Il y a 7 milliards de raisons positives pour lesquelles cela doit changer

Le Grattan Institute préconise depuis longtemps que le gouvernement fédéral mette un frein à l’effet de levier négatif et réduise la réduction de l’impôt sur les plus-values. Le gouvernement devrait limiter l’effet de levier négatif en interdisant que les pertes sur les investissements passifs soient déduites des revenus du travail non liés (salaires et traitements).

Les pertes sur les investissements passifs devraient néanmoins pouvoir être déduites de tous les revenus d’investissement positifs de l’année en cours et à venir, y compris les intérêts, les revenus locatifs et les gains en capital. La réduction d’impôt sur les gains en capital de 50 % pour les particuliers et les fiducies devrait être réduite à 25 %.

Ces deux changements devraient être mis en place progressivement sur cinq ans. La part des pertes pouvant être déduites des salaires devrait être réduite de 20 points de pourcentage chaque année. Et la valeur de la réduction d'impôt sur les plus-values ​​devrait être réduite de 5 points de pourcentage chaque année.

Utilisation des accords dits de droits acquis permettre aux investisseurs existants de conserver leurs avantages fiscaux Il s'agit d'une approche alternative. Mais elle crée d'autres problèmes, notamment en ce qui concerne les modifications de l'impôt sur les plus-values. Le maintien de tout changement exacerbe les inégalités intergénérationnelles et découragerait également les personnes qui détenaient un bien immobilier sous les anciennes règles fiscales plus généreuses de le vendre.

À notre avis, limiter l’effet de levier négatif et réduire la réduction de l’impôt sur les plus-values ​​est une bonne réforme fiscale plutôt qu’un objectif de politique du logement.

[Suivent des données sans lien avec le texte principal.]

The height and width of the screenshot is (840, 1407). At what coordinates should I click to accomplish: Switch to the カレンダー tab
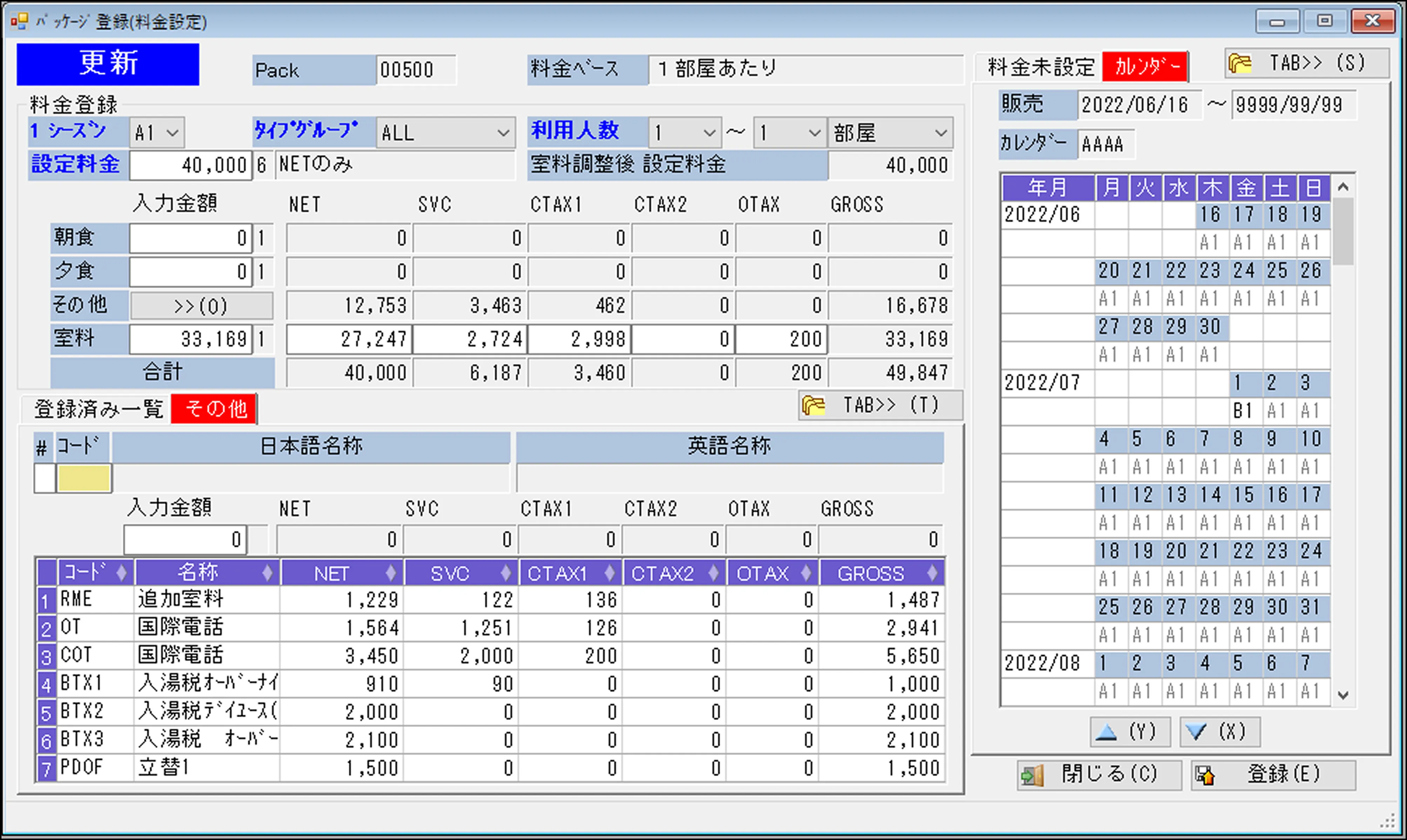(1145, 67)
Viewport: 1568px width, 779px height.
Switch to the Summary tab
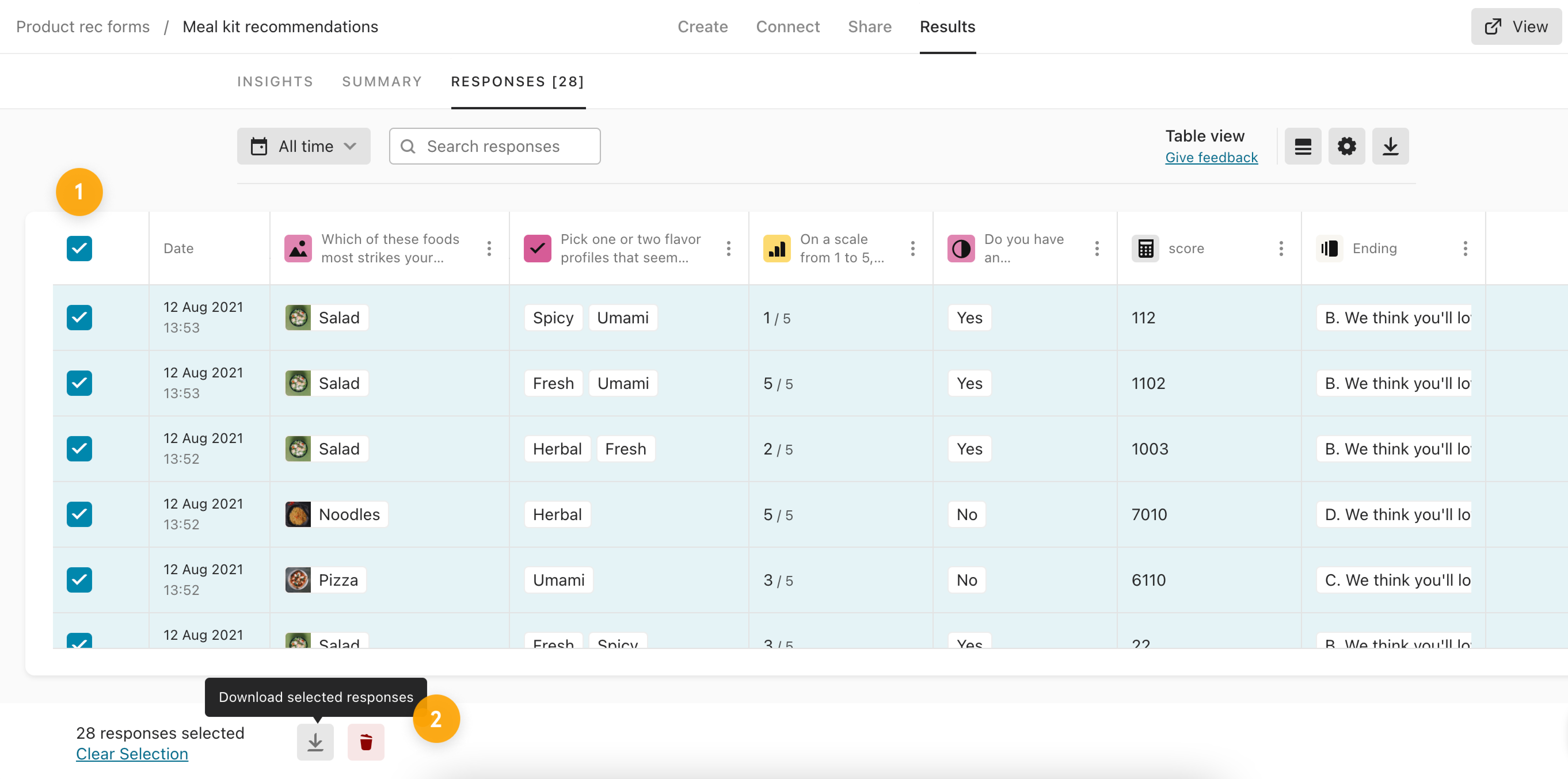click(x=382, y=81)
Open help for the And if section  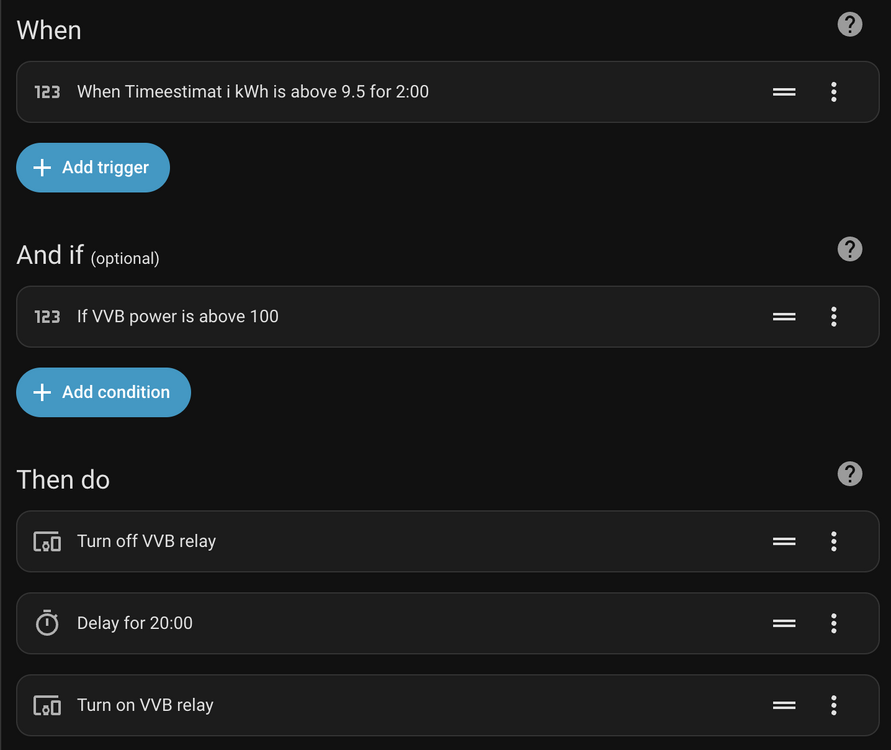[x=849, y=249]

Nous estimons que les changements que nous proposons pour réduire l’endettement négatif représenteraient au moins 2 milliards de dollars de recettes par an, et que la réduction de l’impôt sur les plus-values ​​représenterait environ 5 milliards de dollars par an. Enrayer ces « fuites » élargirait l’assiette de l’impôt sur le revenu et, au fil du temps, réduirait notre recours à la dérive fiscale pour faire le gros du travail de redressement budgétaire.

La réduction des dépenses fiscales mal justifiées contribuerait à combler le déficit budgétaire structurel du gouvernement, qui représente actuellement environ 1 à 1,5 % du PIB, et rendrait notre système fiscal plus équitable.

Les changements que nous proposons auraient également un impact positif sur le marché immobilier. Notre modélisation suggère que les prix de l’immobilier pourraient baisser d’environ 2 %, un effet minime quand on sait que les prix ont augmenté d’environ 50 % au cours des cinq dernières années. Mais ces changements aideraient davantage de locataires à devenir propriétaires, car ils auraient à enchérir contre moins d’investisseurs lors des enchères. La modélisation de réformes similaires à notre proposition suggère que le taux d’accession à la propriété passerait de 67 % à 70 %.

Limiter l’effet de levier négatif et les remises sur les plus-values ​​n’est pas radical. Ce sont précisément ces réformes sensées qui devraient être mises sur la table avant les prochaines élections fédérales.

Le Dr Aruna Sathanapally est directrice générale du Grattan Institute ; Trent Wiltshire est directeur adjoint du programme de prospérité économique de l'institut.